Ah, also: I assume this is still WIP because of the __TOKEN__ placeholder. Just a heads-up, it seems you are using this PR branch for testing, which is generating quite a lot of spam mail. Could you possibly test on a different branch and push here when finished? 😁 Cheers!

[dralley]

@lukash Apologies for the spam! It might be configurable, because we're also using Github Actions in our org and I don't get spammed by everyone else's failed PR runs.

Re: __token__, apparently that is how it's actually supposed to be done. I agree, it's awkward and "feels" wrong.

https://packaging.python.org/specifications/pypirc/#using-a-pypi-token

[lukash]

@lukash Apologies for the spam! It might be configurable, because we're also using Github Actions in our org and I don't get spammed by everyone else's failed PR runs.

I didn't mean the spam of the failed workflow runs, just the spam of repeatedly force-pushing to the branch. I don't want to turn off those notifications, I use them.

IMO people should only create PRs when the code is ready to be reviewed and same for updating PRs. If you push your WIPs, besides spamming it's actually not clear when your PR is ready for a review (I don't want to review WIP unless explicitly asked for feedback on it). Just my PoV, not sure how others see this.

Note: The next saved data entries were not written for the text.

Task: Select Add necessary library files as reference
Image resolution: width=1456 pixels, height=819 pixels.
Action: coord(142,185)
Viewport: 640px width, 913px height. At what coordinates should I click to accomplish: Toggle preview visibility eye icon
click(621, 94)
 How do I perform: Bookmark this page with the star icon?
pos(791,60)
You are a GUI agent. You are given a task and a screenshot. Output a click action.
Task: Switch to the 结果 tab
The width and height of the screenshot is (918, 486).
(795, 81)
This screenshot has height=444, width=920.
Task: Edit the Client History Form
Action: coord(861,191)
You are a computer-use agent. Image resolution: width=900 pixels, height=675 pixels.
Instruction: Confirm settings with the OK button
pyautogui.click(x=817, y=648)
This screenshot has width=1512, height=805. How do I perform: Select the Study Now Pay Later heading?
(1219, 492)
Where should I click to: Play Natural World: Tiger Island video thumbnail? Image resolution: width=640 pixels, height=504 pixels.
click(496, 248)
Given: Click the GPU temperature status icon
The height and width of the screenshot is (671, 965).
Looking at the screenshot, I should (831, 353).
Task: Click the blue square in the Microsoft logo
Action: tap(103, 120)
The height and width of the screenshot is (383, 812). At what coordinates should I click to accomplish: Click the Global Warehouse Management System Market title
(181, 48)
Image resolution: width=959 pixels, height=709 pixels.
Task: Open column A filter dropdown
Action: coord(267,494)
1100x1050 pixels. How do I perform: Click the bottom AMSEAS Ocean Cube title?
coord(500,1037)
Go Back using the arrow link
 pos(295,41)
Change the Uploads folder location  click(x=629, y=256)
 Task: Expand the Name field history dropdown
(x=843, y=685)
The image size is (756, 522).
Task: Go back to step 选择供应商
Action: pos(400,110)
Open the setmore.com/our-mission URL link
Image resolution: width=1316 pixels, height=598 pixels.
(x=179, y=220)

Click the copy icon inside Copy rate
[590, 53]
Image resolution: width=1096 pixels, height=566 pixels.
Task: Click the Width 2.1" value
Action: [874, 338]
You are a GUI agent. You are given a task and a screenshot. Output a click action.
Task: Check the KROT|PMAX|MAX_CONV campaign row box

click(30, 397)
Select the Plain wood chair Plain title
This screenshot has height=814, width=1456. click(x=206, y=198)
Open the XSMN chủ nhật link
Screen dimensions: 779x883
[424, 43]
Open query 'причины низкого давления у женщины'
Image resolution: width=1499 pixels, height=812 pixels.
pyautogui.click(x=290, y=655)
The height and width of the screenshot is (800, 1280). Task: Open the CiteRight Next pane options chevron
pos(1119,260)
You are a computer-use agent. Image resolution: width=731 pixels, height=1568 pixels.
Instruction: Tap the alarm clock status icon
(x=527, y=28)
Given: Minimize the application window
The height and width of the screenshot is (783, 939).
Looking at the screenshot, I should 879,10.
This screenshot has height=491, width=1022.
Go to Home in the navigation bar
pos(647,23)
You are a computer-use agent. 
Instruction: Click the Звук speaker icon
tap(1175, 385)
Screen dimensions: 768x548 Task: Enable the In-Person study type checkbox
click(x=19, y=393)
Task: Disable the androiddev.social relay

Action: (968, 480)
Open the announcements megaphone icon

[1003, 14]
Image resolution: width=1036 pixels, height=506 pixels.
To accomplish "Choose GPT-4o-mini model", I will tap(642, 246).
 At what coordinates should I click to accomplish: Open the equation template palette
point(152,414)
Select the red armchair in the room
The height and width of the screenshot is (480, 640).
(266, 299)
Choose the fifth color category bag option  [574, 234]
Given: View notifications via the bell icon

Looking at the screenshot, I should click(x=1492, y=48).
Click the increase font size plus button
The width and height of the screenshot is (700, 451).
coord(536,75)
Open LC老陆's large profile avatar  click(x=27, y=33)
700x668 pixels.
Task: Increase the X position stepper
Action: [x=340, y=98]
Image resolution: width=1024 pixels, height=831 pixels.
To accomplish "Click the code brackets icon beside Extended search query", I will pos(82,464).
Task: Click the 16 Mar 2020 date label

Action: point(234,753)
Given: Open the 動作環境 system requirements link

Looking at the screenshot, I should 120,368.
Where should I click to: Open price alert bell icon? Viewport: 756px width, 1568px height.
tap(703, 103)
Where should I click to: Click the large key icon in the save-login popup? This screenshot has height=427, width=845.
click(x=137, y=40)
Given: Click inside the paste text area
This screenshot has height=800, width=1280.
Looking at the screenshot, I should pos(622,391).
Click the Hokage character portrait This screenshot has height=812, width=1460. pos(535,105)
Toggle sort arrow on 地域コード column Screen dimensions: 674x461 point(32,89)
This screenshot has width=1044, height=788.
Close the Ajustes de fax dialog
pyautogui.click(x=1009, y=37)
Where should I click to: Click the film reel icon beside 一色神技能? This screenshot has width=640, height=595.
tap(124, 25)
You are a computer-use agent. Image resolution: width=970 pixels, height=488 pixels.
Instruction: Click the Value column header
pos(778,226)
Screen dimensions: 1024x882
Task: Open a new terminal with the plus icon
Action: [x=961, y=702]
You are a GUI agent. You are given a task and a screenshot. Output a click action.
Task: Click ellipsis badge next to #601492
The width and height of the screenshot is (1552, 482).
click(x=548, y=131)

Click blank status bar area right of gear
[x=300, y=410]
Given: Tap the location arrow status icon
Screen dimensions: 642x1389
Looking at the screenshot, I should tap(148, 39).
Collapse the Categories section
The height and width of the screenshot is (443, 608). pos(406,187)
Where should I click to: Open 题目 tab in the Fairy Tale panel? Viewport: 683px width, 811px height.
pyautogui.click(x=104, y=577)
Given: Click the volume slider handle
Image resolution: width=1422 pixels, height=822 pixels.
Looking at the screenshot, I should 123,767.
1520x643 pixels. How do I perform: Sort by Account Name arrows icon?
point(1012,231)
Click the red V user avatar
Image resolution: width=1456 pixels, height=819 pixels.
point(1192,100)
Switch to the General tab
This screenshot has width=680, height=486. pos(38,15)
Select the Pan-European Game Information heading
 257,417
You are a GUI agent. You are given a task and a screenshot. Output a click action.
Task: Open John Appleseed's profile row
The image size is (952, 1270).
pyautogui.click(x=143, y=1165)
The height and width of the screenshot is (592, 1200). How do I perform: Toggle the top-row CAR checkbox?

Re: __token__, apparently that is how it's actually supposed to be done. I agree, it's awkward and "feels" wrong.

https://packaging.python.org/specifications/pypirc/#using-a-pypi-token

Oh, that's actually not terrible, so the __TOKEN__ basically tells it the password is a token, sorry, I just missed that!

[dralley]

IMO people should only create PRs when the code is ready to be reviewed and same for updating PRs. If you push your WIPs, besides spamming it's actually not clear when your PR is ready for a review (I don't want to review WIP unless explicitly asked for feedback on it). Just my PoV, not sure how others see this.

I understand. In this case, I was just testing the release CI (temporarily changed the trigger to "pull_request" in order to do so). Both PRs are reviewable at the present moment.

[lukash]

@dralley I just force-pushed your master 😬 hope it's ok. I made a few cosmetic adjustments, as well as renaming the PYPI_API_TOKEN secret and changed the Python CI to run on pull_request only (same as I did on createrepo_c). Let's see how it works, we'll need to keep an eye on the release workflow once we actually do a release, libcomps is released very infrequently.